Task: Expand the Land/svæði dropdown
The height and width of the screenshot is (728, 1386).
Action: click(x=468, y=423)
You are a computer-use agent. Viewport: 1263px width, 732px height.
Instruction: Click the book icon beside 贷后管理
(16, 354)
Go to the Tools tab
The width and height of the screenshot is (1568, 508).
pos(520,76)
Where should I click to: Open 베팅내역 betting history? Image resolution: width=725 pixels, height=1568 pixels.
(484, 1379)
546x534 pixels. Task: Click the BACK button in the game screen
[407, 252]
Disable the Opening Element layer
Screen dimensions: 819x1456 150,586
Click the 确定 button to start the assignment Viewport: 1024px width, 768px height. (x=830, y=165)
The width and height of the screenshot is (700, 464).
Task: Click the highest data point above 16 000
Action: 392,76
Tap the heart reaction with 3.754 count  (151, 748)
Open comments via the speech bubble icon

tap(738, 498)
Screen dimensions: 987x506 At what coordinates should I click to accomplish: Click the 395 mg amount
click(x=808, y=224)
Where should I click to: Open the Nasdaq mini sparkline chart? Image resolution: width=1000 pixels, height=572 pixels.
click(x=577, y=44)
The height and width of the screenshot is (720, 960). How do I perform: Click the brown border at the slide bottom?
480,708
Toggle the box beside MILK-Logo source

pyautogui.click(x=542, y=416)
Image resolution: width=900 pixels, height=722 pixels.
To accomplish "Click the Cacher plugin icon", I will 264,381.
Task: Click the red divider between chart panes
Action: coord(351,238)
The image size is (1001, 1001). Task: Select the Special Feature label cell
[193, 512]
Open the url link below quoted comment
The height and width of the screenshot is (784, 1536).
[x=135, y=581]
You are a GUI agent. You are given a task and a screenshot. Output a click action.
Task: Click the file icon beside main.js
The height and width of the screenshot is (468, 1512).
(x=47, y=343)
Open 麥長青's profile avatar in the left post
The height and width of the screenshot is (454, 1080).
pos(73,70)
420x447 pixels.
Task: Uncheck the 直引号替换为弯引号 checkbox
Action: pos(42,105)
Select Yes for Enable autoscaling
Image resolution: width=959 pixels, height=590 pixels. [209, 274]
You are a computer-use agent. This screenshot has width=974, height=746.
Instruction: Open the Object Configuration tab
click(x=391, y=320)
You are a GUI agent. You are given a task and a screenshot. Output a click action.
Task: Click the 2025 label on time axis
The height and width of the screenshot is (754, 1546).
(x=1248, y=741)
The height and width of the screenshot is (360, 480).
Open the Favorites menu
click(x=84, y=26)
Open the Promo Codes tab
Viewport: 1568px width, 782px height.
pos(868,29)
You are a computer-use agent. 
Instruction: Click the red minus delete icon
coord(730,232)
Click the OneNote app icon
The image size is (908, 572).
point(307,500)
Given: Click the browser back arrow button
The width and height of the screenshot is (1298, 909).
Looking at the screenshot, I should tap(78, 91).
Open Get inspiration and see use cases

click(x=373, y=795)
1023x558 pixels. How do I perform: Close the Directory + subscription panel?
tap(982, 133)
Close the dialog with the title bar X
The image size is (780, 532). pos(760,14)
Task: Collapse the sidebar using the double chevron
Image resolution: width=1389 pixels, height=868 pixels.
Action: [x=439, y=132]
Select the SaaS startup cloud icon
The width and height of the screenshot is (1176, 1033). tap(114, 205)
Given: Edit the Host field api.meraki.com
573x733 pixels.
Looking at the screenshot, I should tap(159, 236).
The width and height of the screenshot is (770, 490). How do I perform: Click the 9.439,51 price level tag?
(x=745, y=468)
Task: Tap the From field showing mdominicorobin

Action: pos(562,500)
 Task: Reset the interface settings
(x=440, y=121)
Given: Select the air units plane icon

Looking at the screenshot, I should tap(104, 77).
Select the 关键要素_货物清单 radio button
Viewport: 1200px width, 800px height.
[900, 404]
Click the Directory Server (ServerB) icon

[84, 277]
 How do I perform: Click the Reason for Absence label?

# # # #

Exercise: Lines after the one containing "You are a computer-use agent. This" are not part of the task. Output the entries exactly from their first line through that one.

Written solution:
Task: Expand the Land/svæði dropdown
The height and width of the screenshot is (728, 1386).
Action: click(x=468, y=423)
You are a computer-use agent. Viewport: 1263px width, 732px height.
Instruction: Click the book icon beside 贷后管理
(16, 354)
Go to the Tools tab
The width and height of the screenshot is (1568, 508).
pos(520,76)
Where should I click to: Open 베팅내역 betting history? Image resolution: width=725 pixels, height=1568 pixels.
(484, 1379)
546x534 pixels. Task: Click the BACK button in the game screen
[407, 252]
Disable the Opening Element layer
Screen dimensions: 819x1456 150,586
Click the 确定 button to start the assignment Viewport: 1024px width, 768px height. (x=830, y=165)
The width and height of the screenshot is (700, 464).
Task: Click the highest data point above 16 000
Action: 392,76
Tap the heart reaction with 3.754 count  (151, 748)
Open comments via the speech bubble icon

tap(738, 498)
Screen dimensions: 987x506 At what coordinates should I click to accomplish: Click the 395 mg amount
click(x=808, y=224)
Where should I click to: Open the Nasdaq mini sparkline chart? Image resolution: width=1000 pixels, height=572 pixels.
click(x=577, y=44)
The height and width of the screenshot is (720, 960). How do I perform: Click the brown border at the slide bottom?
480,708
Toggle the box beside MILK-Logo source

pyautogui.click(x=542, y=416)
Image resolution: width=900 pixels, height=722 pixels.
To accomplish "Click the Cacher plugin icon", I will 264,381.
Task: Click the red divider between chart panes
Action: coord(351,238)
The image size is (1001, 1001). Task: Select the Special Feature label cell
[193, 512]
Open the url link below quoted comment
The height and width of the screenshot is (784, 1536).
[x=135, y=581]
You are a GUI agent. You are given a task and a screenshot. Output a click action.
Task: Click the file icon beside main.js
The height and width of the screenshot is (468, 1512).
(x=47, y=343)
Open 麥長青's profile avatar in the left post
The height and width of the screenshot is (454, 1080).
pos(73,70)
420x447 pixels.
Task: Uncheck the 直引号替换为弯引号 checkbox
Action: pos(42,105)
Select Yes for Enable autoscaling
Image resolution: width=959 pixels, height=590 pixels. [209, 274]
You are a computer-use agent. This screenshot has width=974, height=746.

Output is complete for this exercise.